Encore de l’exaltation. Mais, au contraire, il vous en faut de l’amour, et beaucoup. Sans cela, que sait-on ? Que fait-on ? Qu’a-t-on vu ? Et la vie, qu’est-elle ? Néant, néant, néant, ce mot dit fort bien ce qu’il veut dire. On n’a goûté que la moitié des choses, et l’intimité est la plus délicieuse de toutes.



Ahasvérus.

Vous me rendez l’âme.



Mob.

Seulement, entendons-nous, il ne faut pas en abuser ; passé trente ans, cela est déjà si ridicule.
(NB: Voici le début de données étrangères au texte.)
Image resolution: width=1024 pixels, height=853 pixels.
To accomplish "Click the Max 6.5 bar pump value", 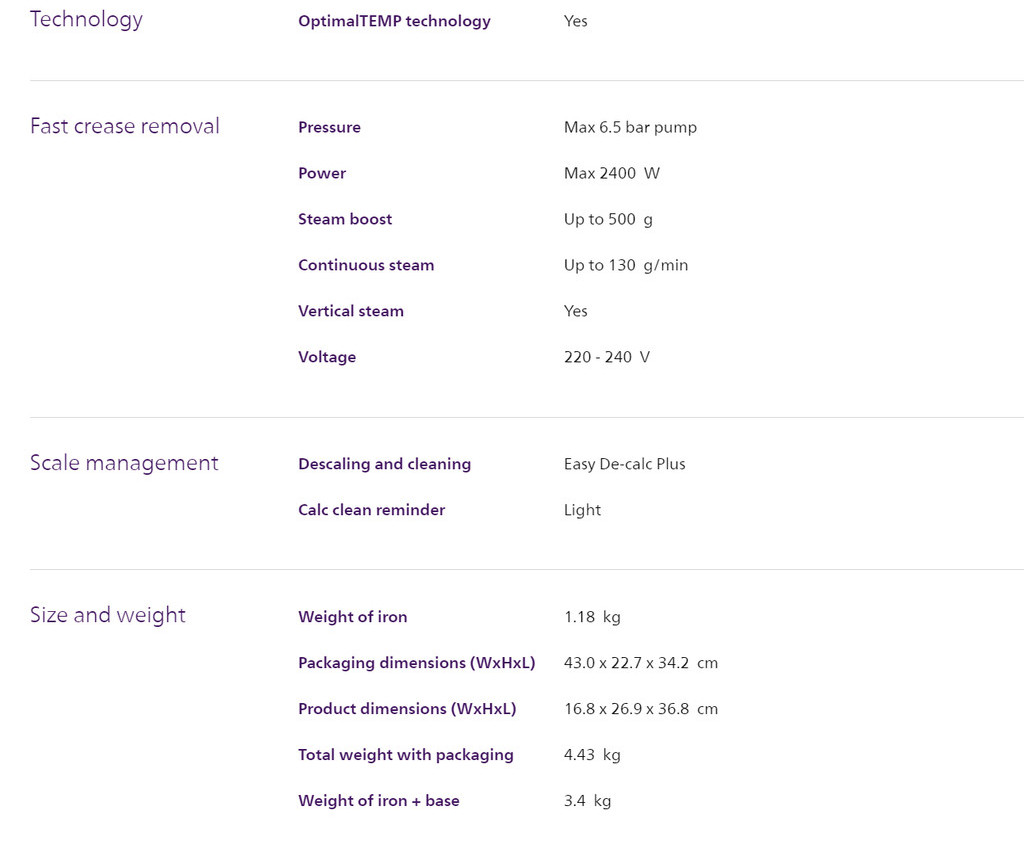I will (x=630, y=127).
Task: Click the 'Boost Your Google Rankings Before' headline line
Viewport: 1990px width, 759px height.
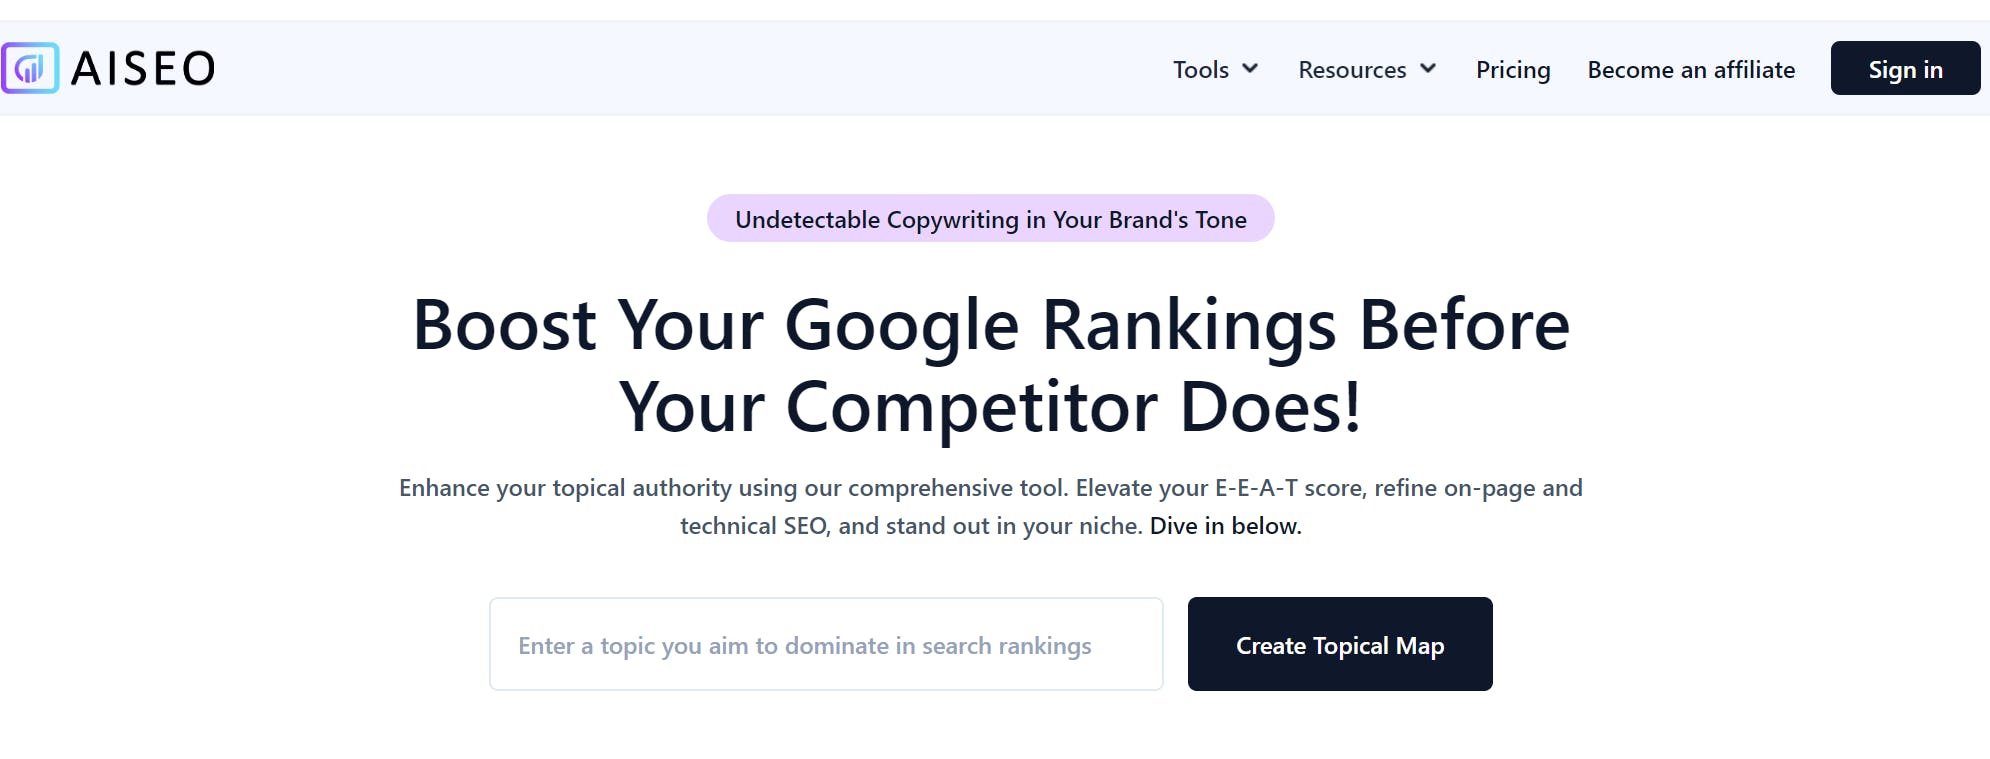Action: [991, 325]
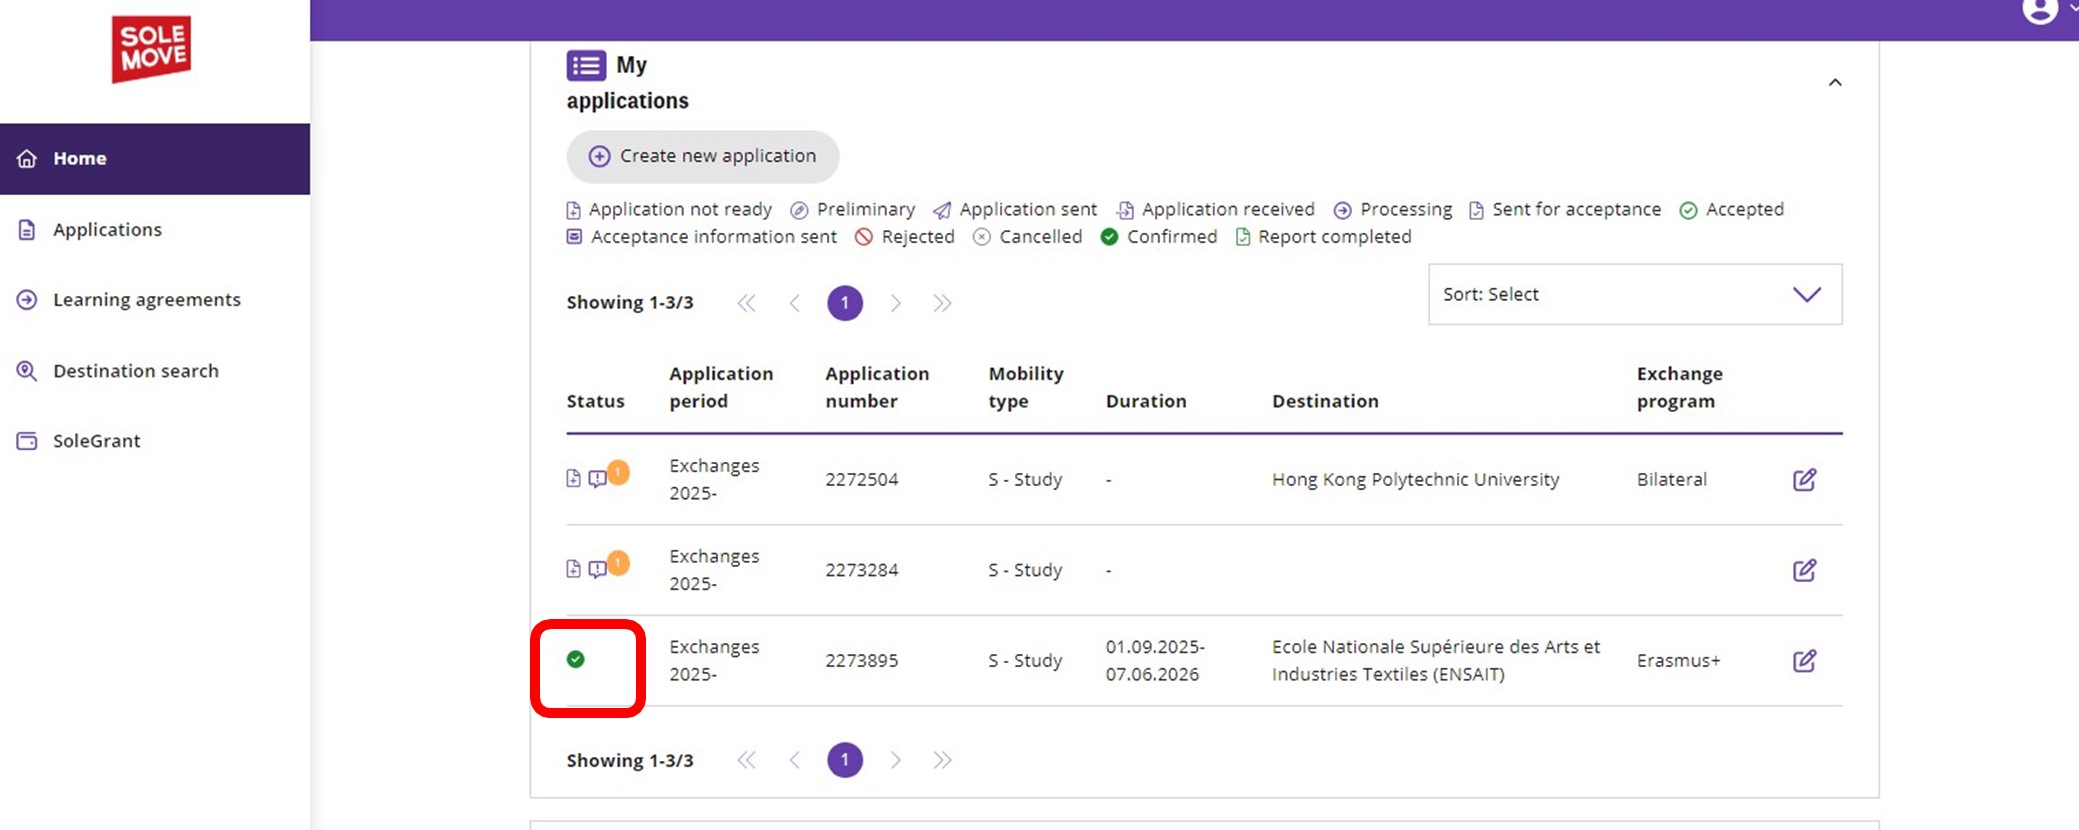Click Create new application button
2079x830 pixels.
pos(703,156)
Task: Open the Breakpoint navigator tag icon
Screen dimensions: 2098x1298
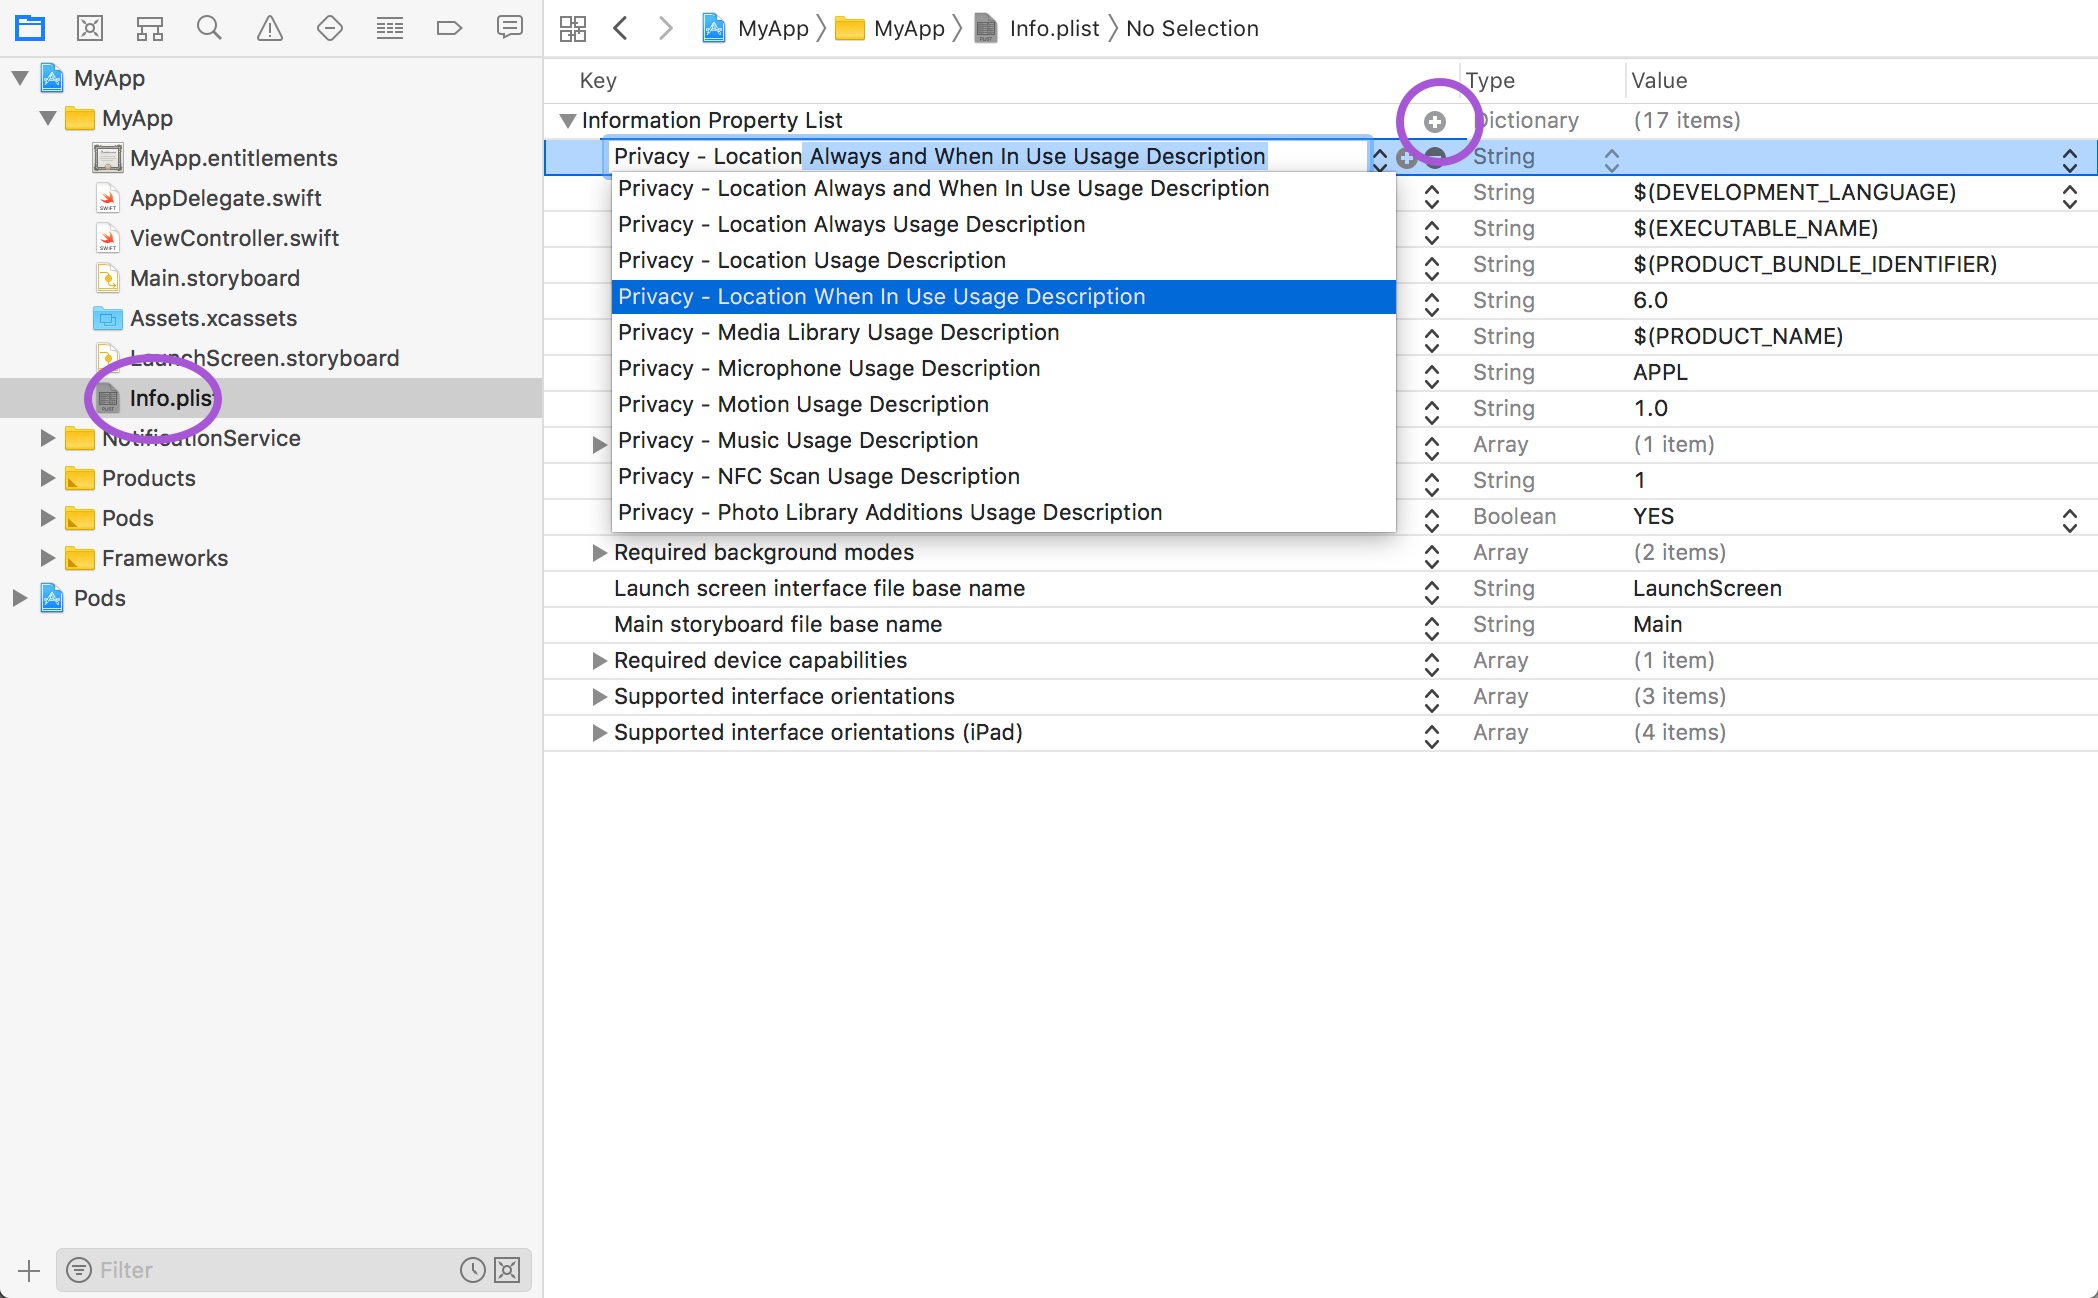Action: [x=449, y=28]
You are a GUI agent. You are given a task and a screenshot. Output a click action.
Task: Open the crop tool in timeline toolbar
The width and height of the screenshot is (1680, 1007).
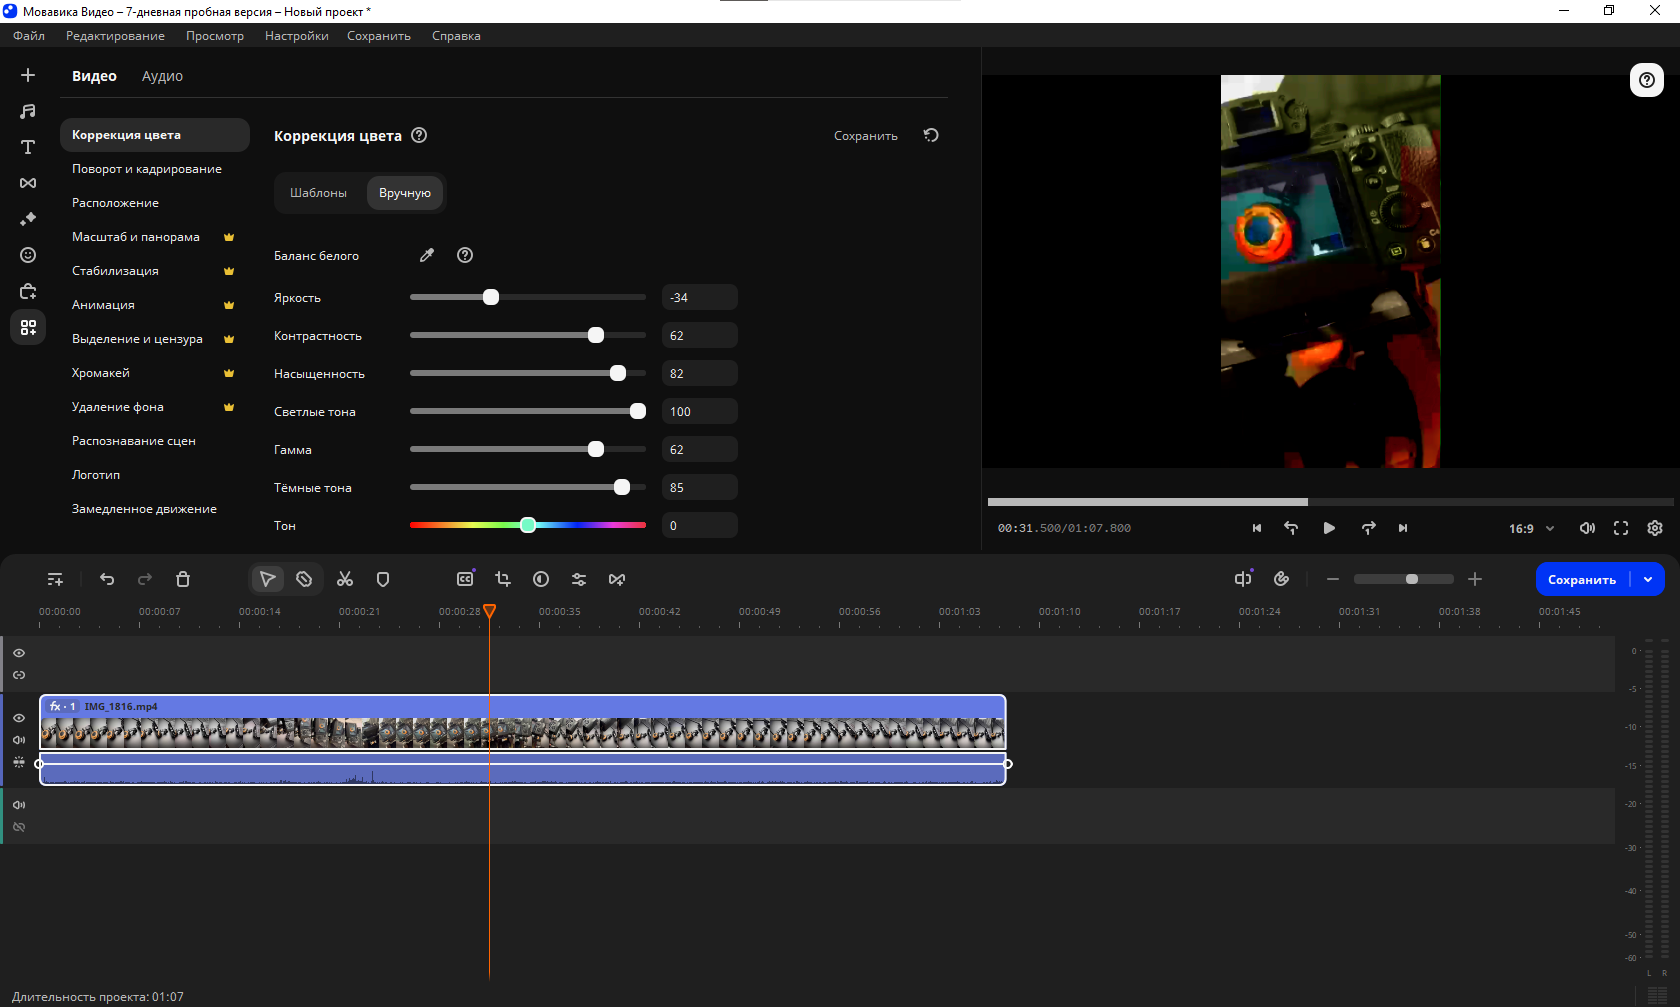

Les sentiments s’épuisent comme tout le reste ; puis, une chose à laquelle je ne songeais pas, c’est qu’il est vraiment fort désagréable de penser que ces yeux, avant qu’ils aient lu jusqu’au fond dans les vôtres, vont se remplir de terre ; qu’une toile d’araignée va fermer cette bouche, avant qu’elle ait pu achever son secret, et que cette belle adorée, corps et âme, dès demain sera un de ces je ne sais quoi effrontés qui ricanent à tous venants dans un pilier de catacombes.



Ahasvérus.

En vous entendant, un froid de mort me saisit, ma langue se glace sous mon palais.



Mob.

J’ignorais, mon cher, que votre mal fût si sérieux.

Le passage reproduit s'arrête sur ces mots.